例如，我们可以用性别作为不同的域，则风格就是妆容、胡子和发型等（图1的上部分）。

• An ideal image-to-image translation method ： should be able to synthesize images considering the diverse styles in each domain.

现有的方法： 只考虑的两个域之间的映射，当域数量增加的时候，他们不具备扩展性。

• StarGAN [6]：one of the earliest models, which learns the mappings between all available domains using a single generator。

生成器将域标签作为附加的输入，学习图像到对应域的转换。 然而，StarGAN仍然学习每个域的确定性映射，该映射没有捕获数据分布的多模式本质。

• StarGAN v2： a scalable approach that can generate diverse images across multiple domains.

基于StarGAN，并用我们提出的域特定风格代码取代掉了StarGAN的域标签，这个域特定风格代码可以表示特定域的不同风格。 为此，我们引入了两个模块，一个映射网络（mapping network），一个风格编码器（style encoder）。

• mapping network ： learns to transform random Gaussian noise into a style code

学习如何将随机高斯噪声转换为风格编码

• style encoder: the encoder learns to extract the style code from a given reference image.

而编码器则学习从给定的参考图像中提取风格编码。

2. StarGAN v2

2.1. Proposed framework

Style encoder(Figure 2c)

E可以使用不同参考图片生成多样化风格编码。 这允许G合成反映参考图像x的风格s的输出图像。

3. Experiments

• MUNIT [13]
• DRIT [22]
• MSGAN[27]
• StarGAN [6]

All the baselines are trained using the implementations provided by the authors.

datasets

• CelebA-HQ [17] 分为两个域，男性和女性
• our new AFHQ dataset (Appendix) 分为三个域，猫，狗，野生动物

• Frechét inception distance (FID) [11]
• learned perceptual image patch similarity (LPIPS) [38].

3.1. Analysis of individual components

We evaluate individual components that are added to our baseline StarGAN using CelebA-HQ.

FID 表示真实和生成图像的分布之间的距离，越小越好，LPIPS表示生成图像的多样性，越大越好

3.2. Comparison on diverse image synthesis

In this section, we evaluate StarGAN v2 on diverse image synthesis from two perspectives: latent-guided synthesis and reference-guided synthesis.

Human evaluation.

For each comparison, we randomly generate 100 questions, and each question is answered by 10 workers.

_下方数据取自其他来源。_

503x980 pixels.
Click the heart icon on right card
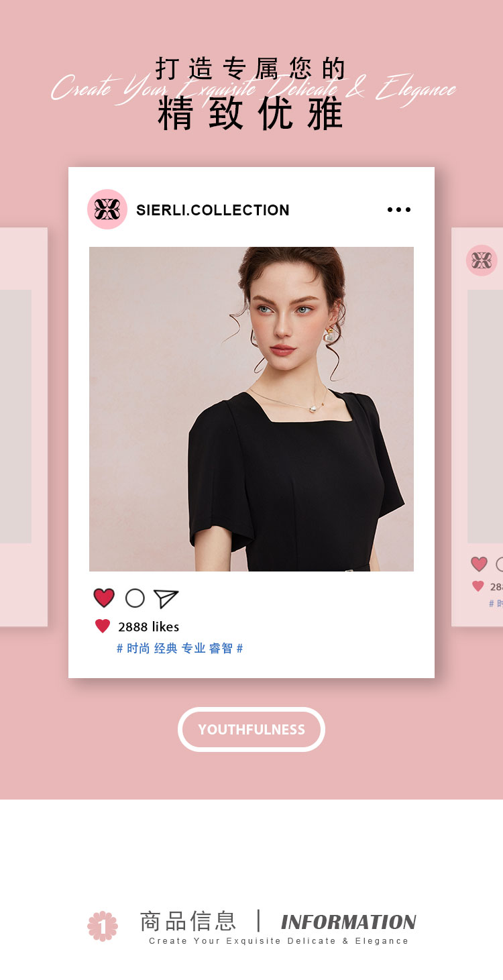(479, 564)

We also ask each worker a few simple questions to detect unworthy workers. The number of total valid workers is 76.

These results show that StarGAN v2 better extracts and renders the styles onto the input image than the other baselines.

4. Discussion

We discuss several reasons why StarGAN v2 can successfully synthesize images of diverse styles over multiple domains.

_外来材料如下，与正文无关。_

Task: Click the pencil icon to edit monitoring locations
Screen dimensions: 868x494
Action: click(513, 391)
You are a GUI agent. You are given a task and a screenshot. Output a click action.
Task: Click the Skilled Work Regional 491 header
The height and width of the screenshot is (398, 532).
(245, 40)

• our style code is separately generated per domain by the multi-head mapping network and style encoder.
• our style space is produced by learned transformations
• our modules benefit from fully exploiting training data from multiple domains

To show that our model generalizes over the unseen images, we test a few samples from FFHQ [18] with our model trained on CelebA-HQ (Figure 7). Here, StarGAN v2 successfully captures styles of references and renders these styles correctly to the source images.